Der RMP-D8 beherbergt in zwei Höheneinheiten gleich acht diskret aufgebaute Vorverstärker mit bis zu +60 dB Gain für Line- oder Mikrofoneingänge inklusive 48-Volt-Phantomspeisung. Die Vorverstärker basieren auf Class-A-Schaltungen aus der eigenen Entwicklung, die für den berühmten Rupert Neve Sound verantwortlich sind und bereits in unzähligen Grammy-Produktionen Klanggeschichte schrieben.

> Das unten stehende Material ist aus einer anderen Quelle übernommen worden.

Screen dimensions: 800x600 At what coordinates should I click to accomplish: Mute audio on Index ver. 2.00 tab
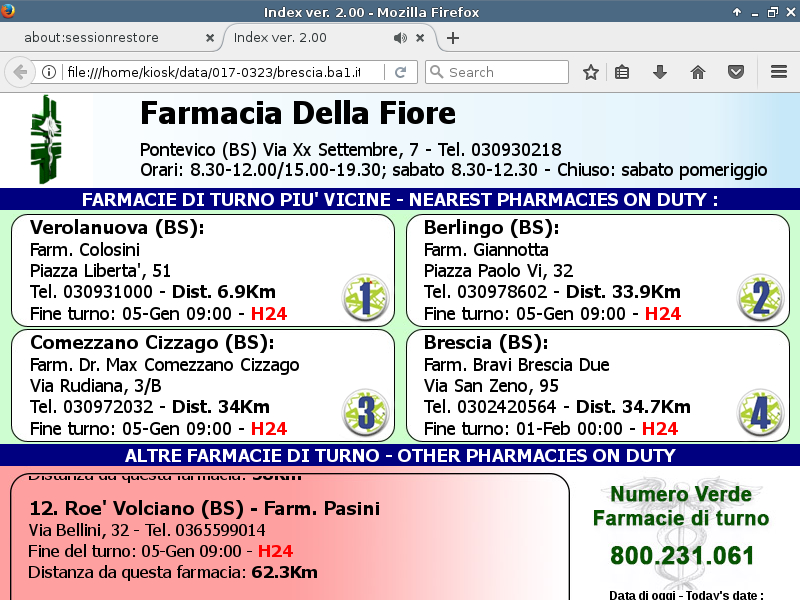point(400,38)
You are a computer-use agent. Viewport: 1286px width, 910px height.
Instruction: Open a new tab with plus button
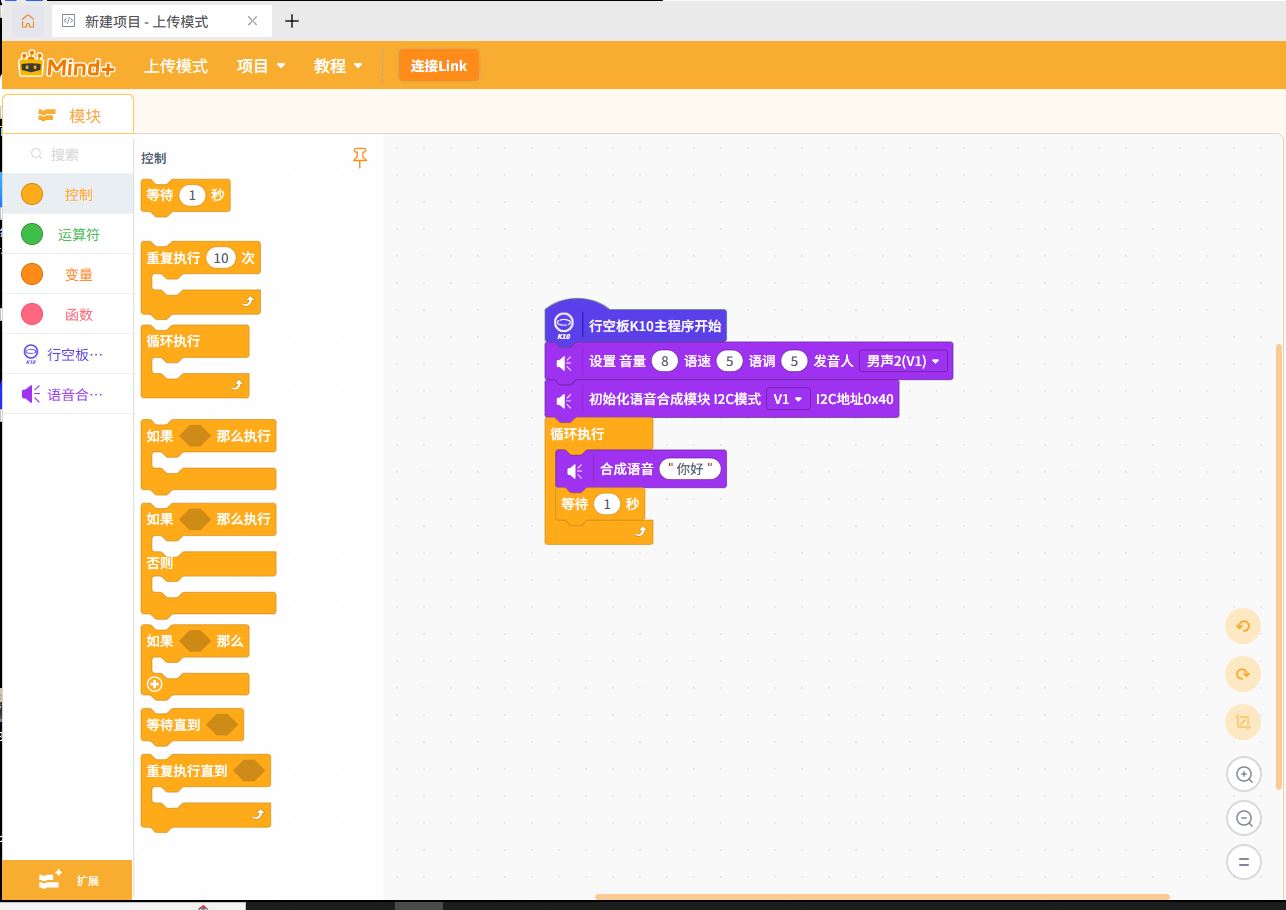point(292,21)
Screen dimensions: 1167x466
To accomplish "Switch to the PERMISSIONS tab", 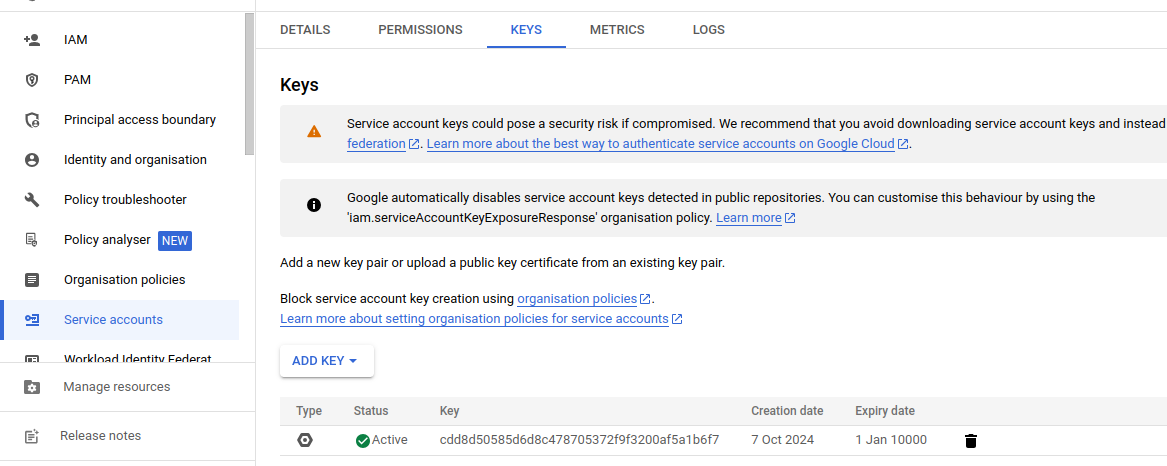I will [421, 30].
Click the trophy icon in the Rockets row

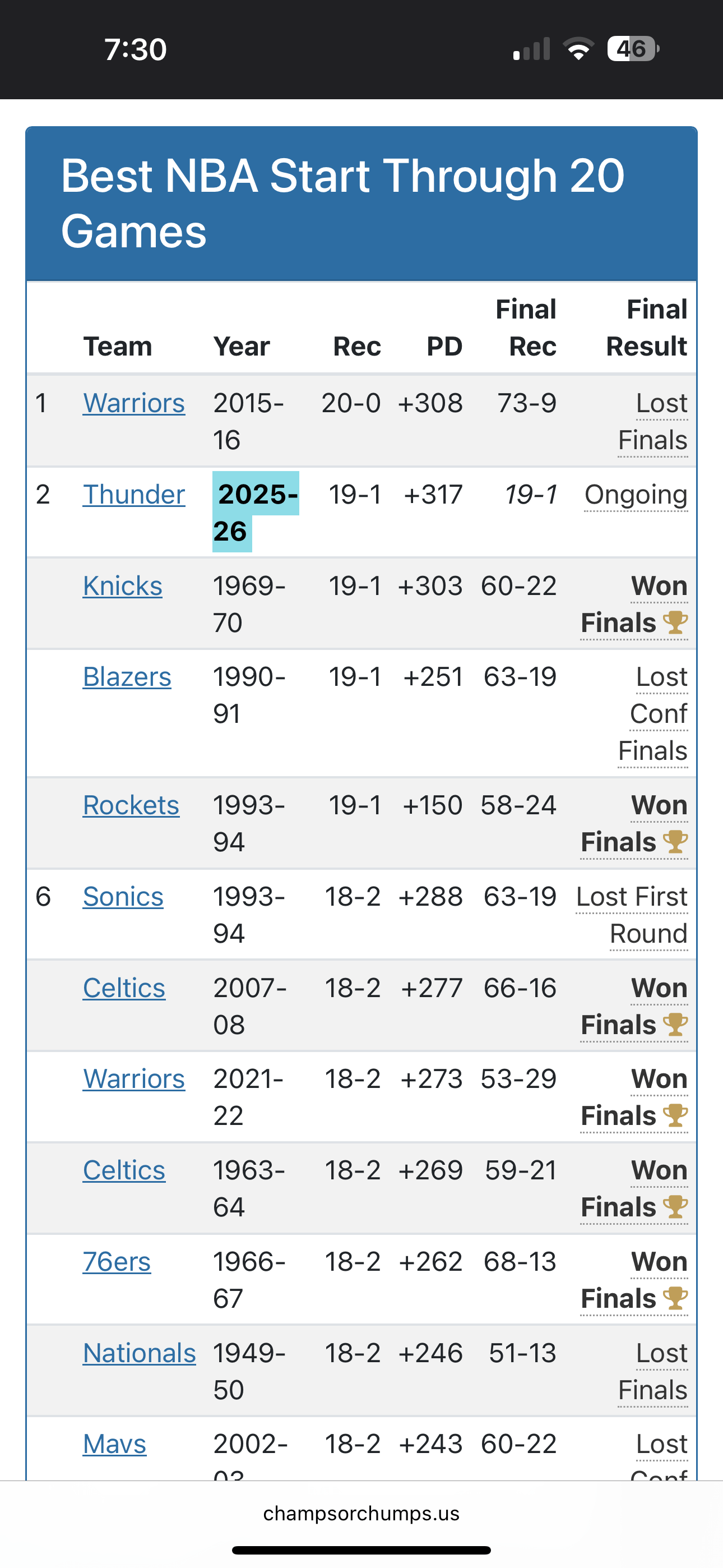click(x=675, y=842)
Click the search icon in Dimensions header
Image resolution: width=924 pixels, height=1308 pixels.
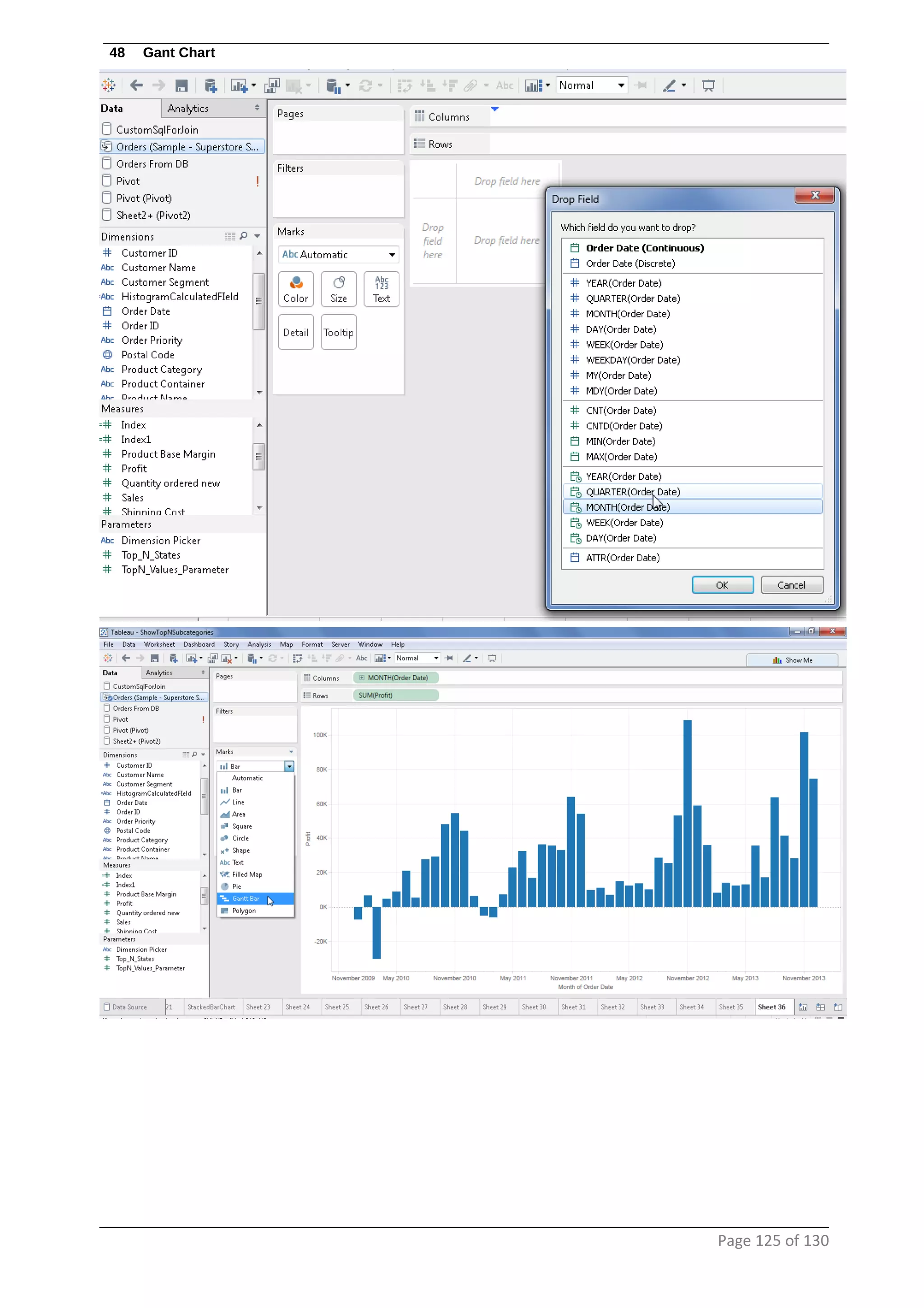(x=244, y=236)
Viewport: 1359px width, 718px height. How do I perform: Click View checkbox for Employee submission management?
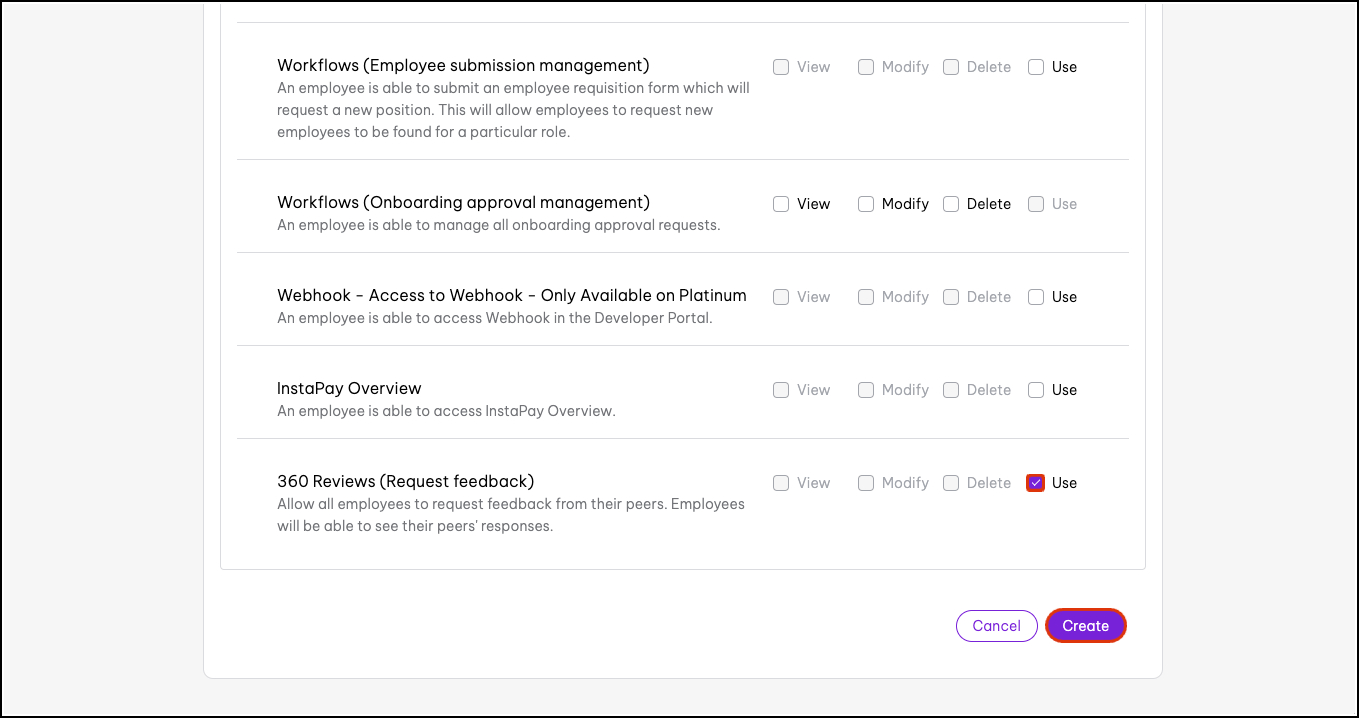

Ergänzt wird der analoge Aufbau durch einen von Rupert Neve Designs optimierten A/D-Wandler mit 24 Bit Wortbreite und bis zu 192 kHz Abtastrate, der das integrierte Dante-Audiointerface mit digitalen Daten versorgt und mittels Dante-Controller-Software fernsteuerbar ist.

Aufbau und Bedienung

Das 19-Zoll-Gehäuse ist für den alltäglichen Bühneneinsatz konzipiert, besteht aus in schwarz gehaltenem, robustem Stahlblech und ist mit 560 mm Breite, 467 mm Tiefe, 230 mm Höhe und ca. acht Kilogramm Gewicht wie alle Produkte von Rubert Neve Designs hochwertig, sauber und solide verarbeitet.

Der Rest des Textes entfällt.